Date of Graduation
Master of Science in Cell & Molecular Biology (MS)
Douglas D. Rhoads
Second Committee Member
Biological sciences, Influenza, Iron oxide nanoparticle, Subunit vaccine
Influenza is a common infectious disease resulting from a frequently mutated RNA virus. Vaccination is currently the most effective method to prevent people from seasonal or pandemic influenza. The production of traditional egg-based influenza vaccine is time-consuming and provides limited effect against new strains. Therefore, it is necessary to develop a rapid method to produce influenza vaccines. We proposed a novel influenza vaccine based on the E.coli expression system.
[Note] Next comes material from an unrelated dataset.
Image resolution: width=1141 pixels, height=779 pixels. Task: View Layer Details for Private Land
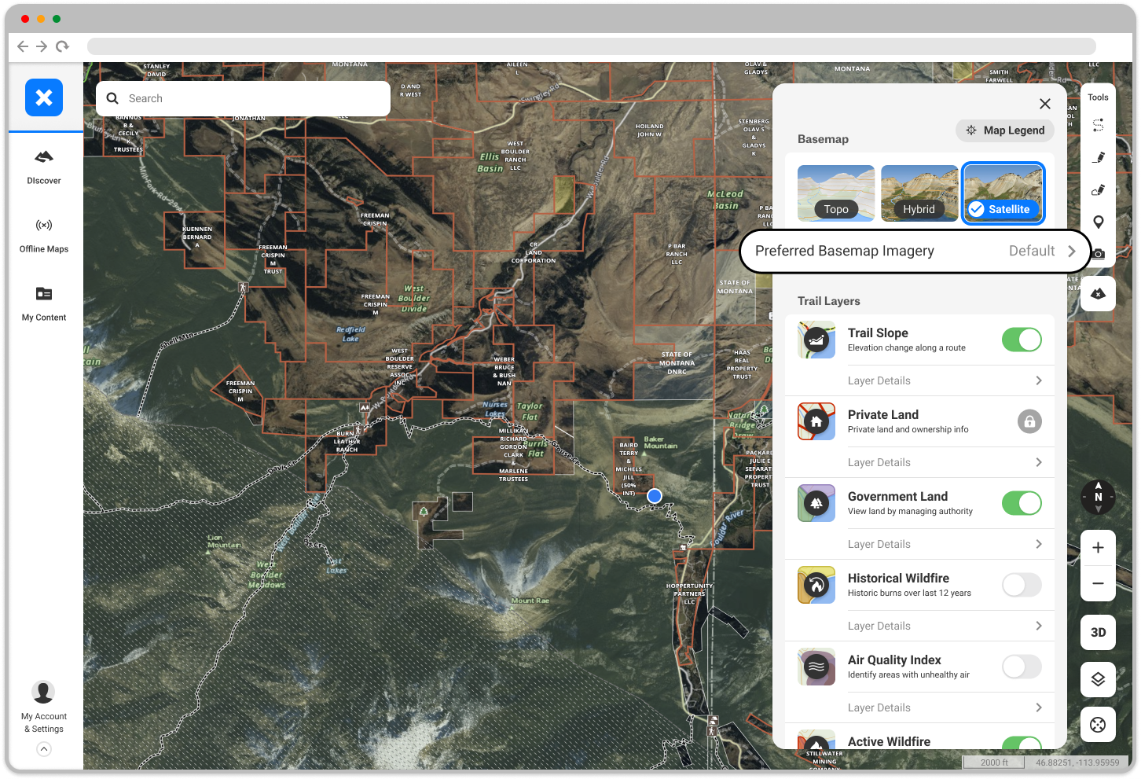[943, 462]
Hemagglutinin (HA) is the major target surface protein of influenza virus for vaccine development. In this study, we sub-cloned the HAs encoding gene into an E. coli expression vector; the signal peptide sequence, the transmembrane and cytoplasmic domains of the whole HA of H5N1 (A/Vietnam/1203/2004) were removed. Expression of recombinant HAs fused with a C-terminal His-tag was investigated and confirmed through SDS-PAGE and Western blot assay. After being purified under denaturing conditions using NTA-Ni affinity chromatography, HAs were dialyzed for refolding. We obtained concentrated recombinant HAs from bacterial cultures at a yield of 250 µg/ 500 ml. Finally, animal studies revealed the production of anti-HA antibodies in mice immunized with different doses of the recombinant HAs. We also compared the adjuvant effects of iron oxide nanoparticle (IONs) and selected commercial adjuvants. These results suggest that this system has the potential to be a new method for the mass production of influenza vaccines at low cost. More efforts are going to be focused on the adjuvant effect of IONs in future work.